Extracted data entries
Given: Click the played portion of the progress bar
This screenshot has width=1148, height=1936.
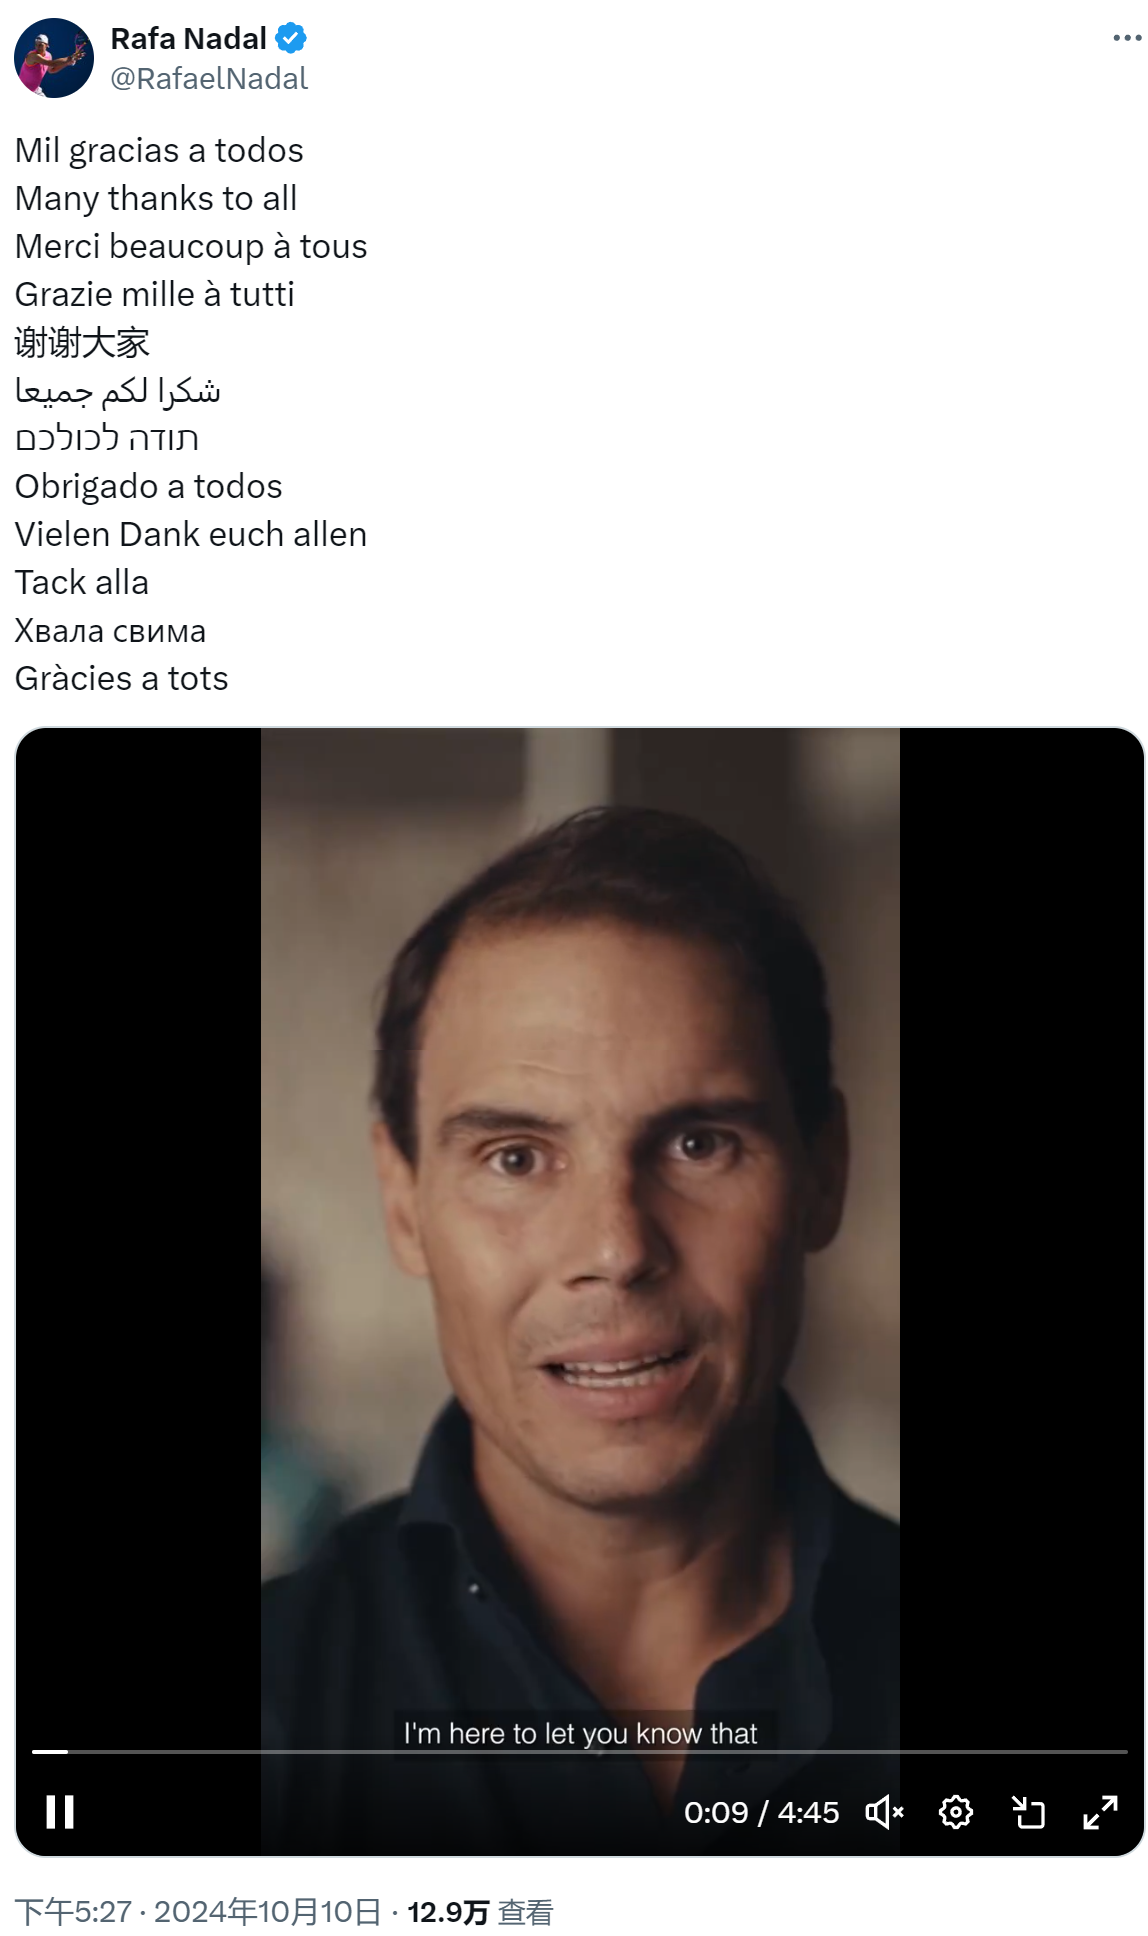Looking at the screenshot, I should [x=50, y=1751].
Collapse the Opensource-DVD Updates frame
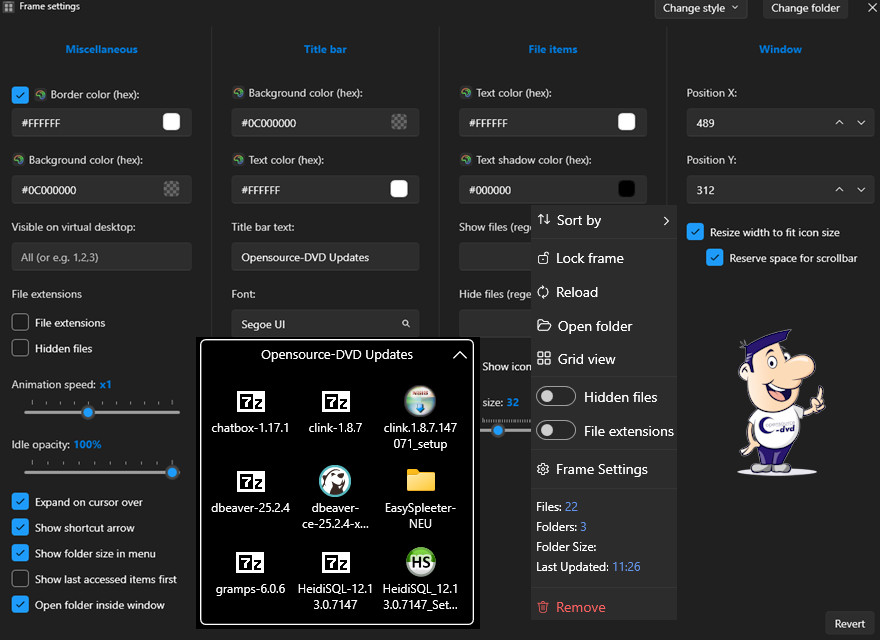The image size is (880, 640). pyautogui.click(x=459, y=355)
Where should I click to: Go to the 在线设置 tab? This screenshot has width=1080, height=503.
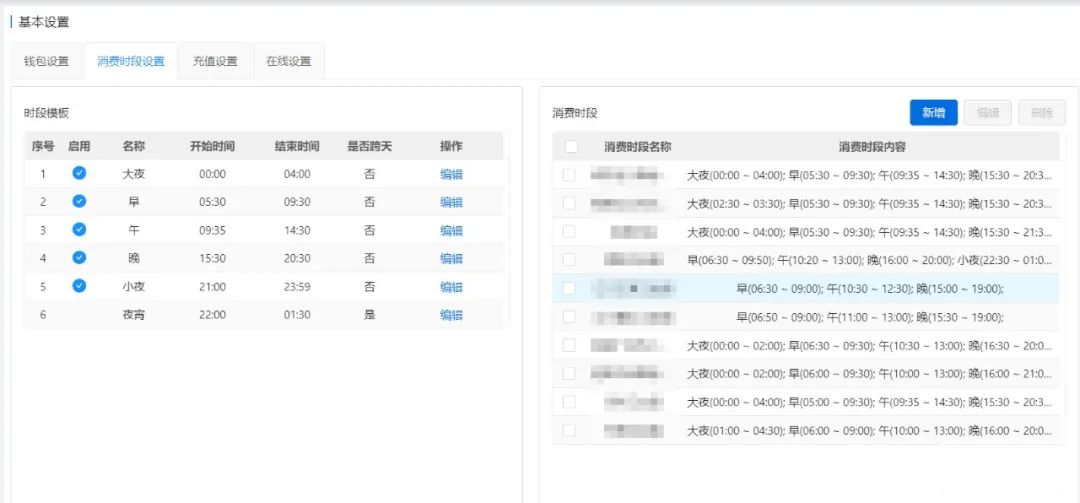pyautogui.click(x=288, y=61)
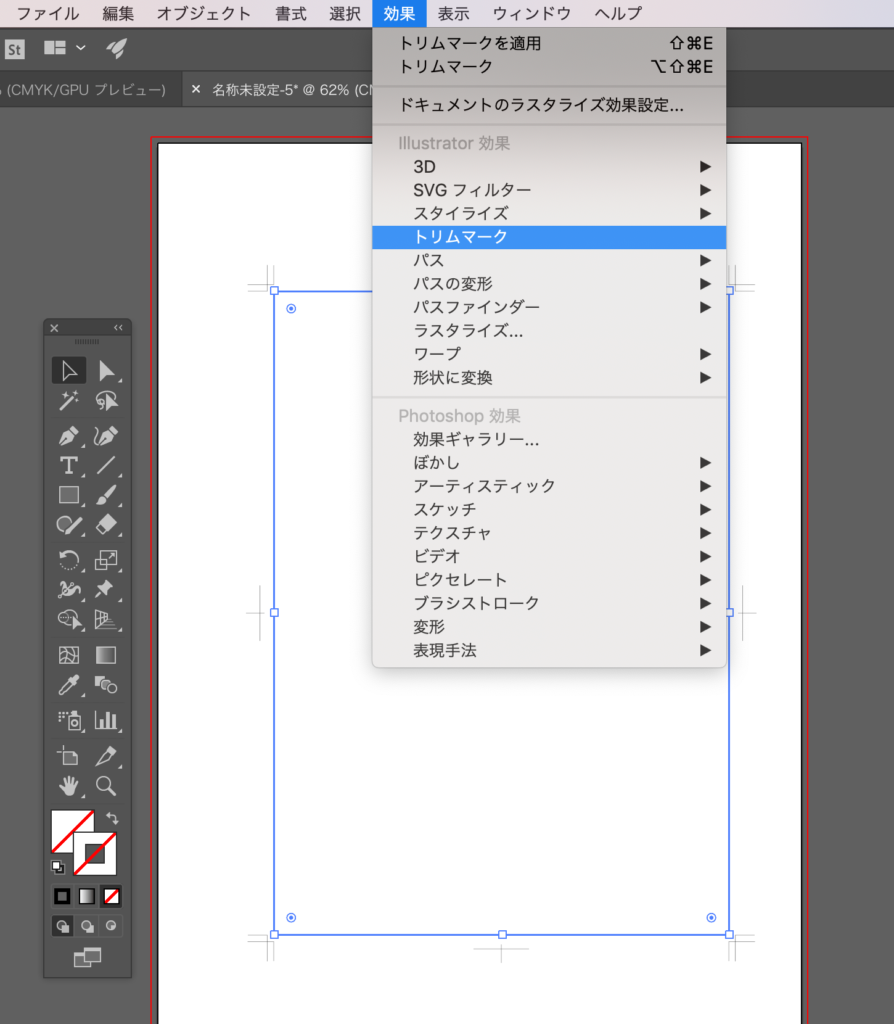The image size is (894, 1024).
Task: Open 効果ギャラリー... dialog
Action: coord(476,439)
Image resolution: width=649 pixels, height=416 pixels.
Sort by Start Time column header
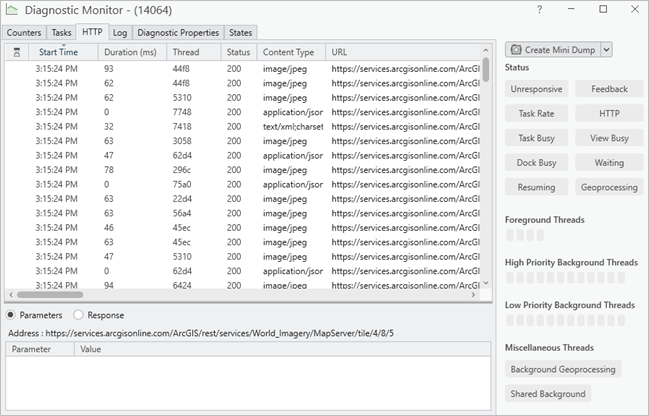click(x=58, y=52)
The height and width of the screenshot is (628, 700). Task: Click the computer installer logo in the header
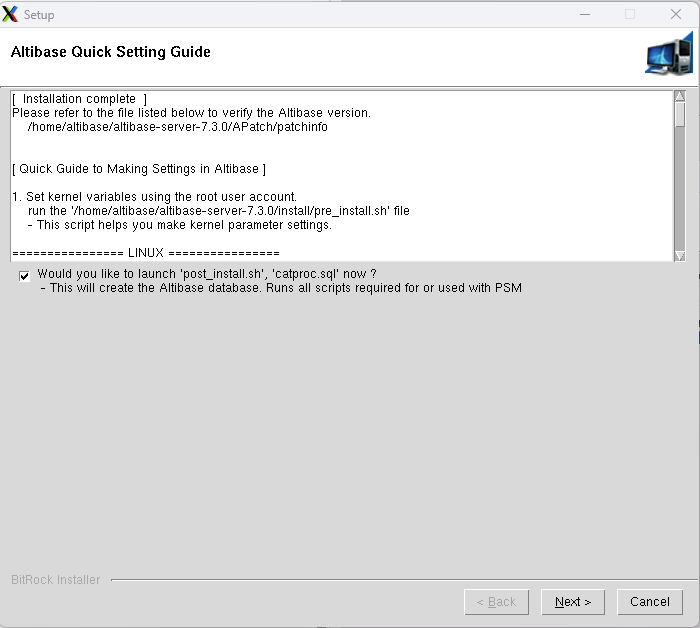(x=668, y=55)
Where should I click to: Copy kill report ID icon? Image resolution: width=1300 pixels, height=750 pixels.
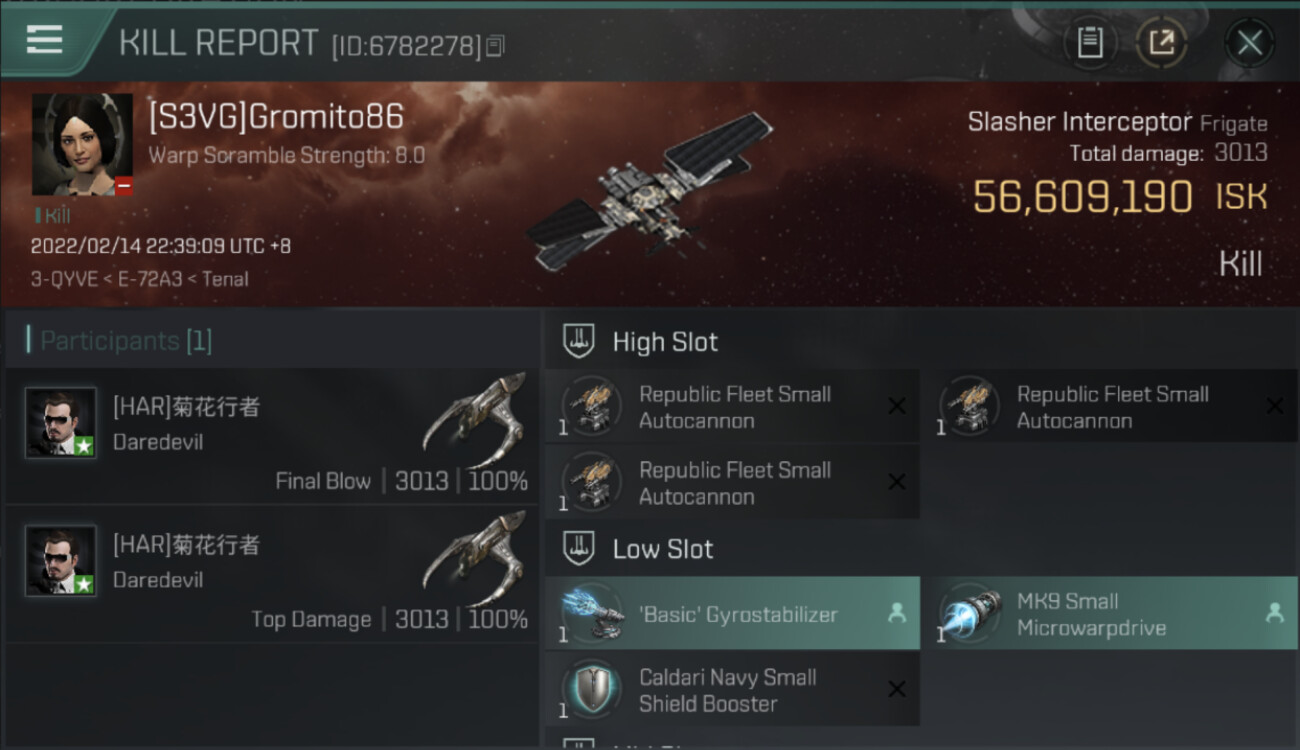click(496, 45)
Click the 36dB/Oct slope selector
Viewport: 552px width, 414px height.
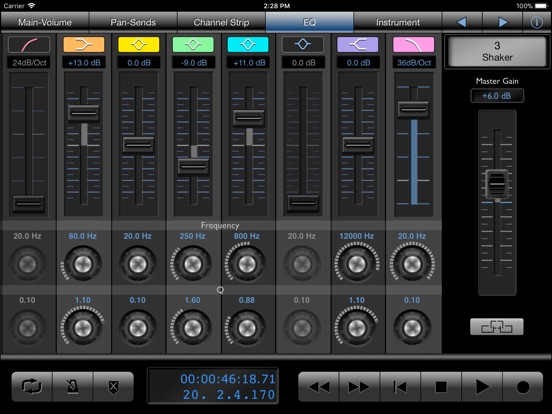coord(414,63)
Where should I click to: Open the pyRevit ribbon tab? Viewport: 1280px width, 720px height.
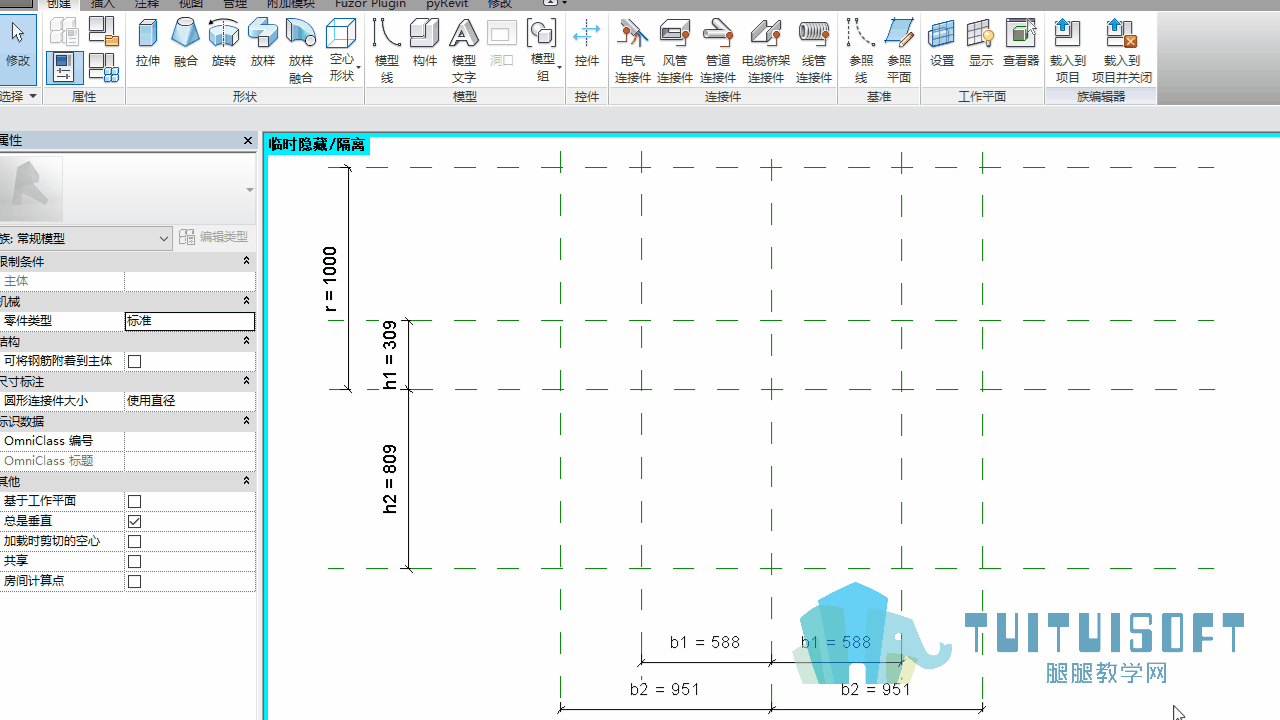tap(447, 4)
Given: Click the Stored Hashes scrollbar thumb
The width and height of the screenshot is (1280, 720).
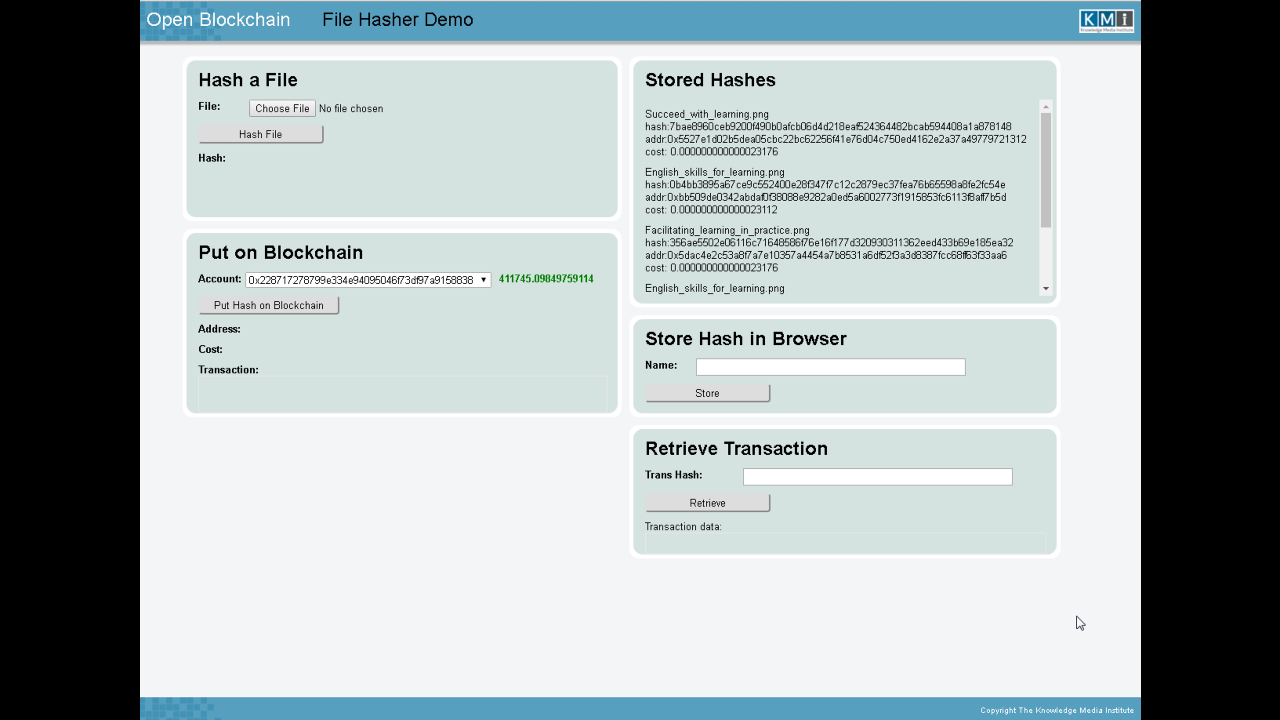Looking at the screenshot, I should (x=1046, y=170).
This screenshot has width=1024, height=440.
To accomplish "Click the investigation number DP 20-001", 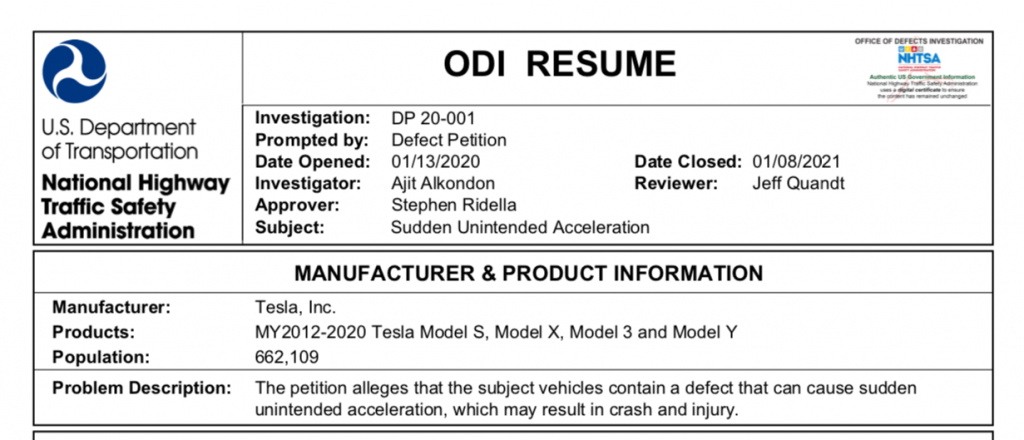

**Task objective**
Recast the part of the entries that opens with the line containing "Where should I click to: Copy" and closes with the line containing "coord(414,63)" as a JSON list of strings, one string per line, with blank lines skipped. Leave the pictures out of the list.

**Answer in full**
[
  "Where should I click to: Copy kill report ID icon? Image resolution: width=1300 pixels, height=750 pixels.",
  "click(496, 45)",
  "Click the 36dB/Oct slope selector",
  "Viewport: 552px width, 414px height.",
  "coord(414,63)"
]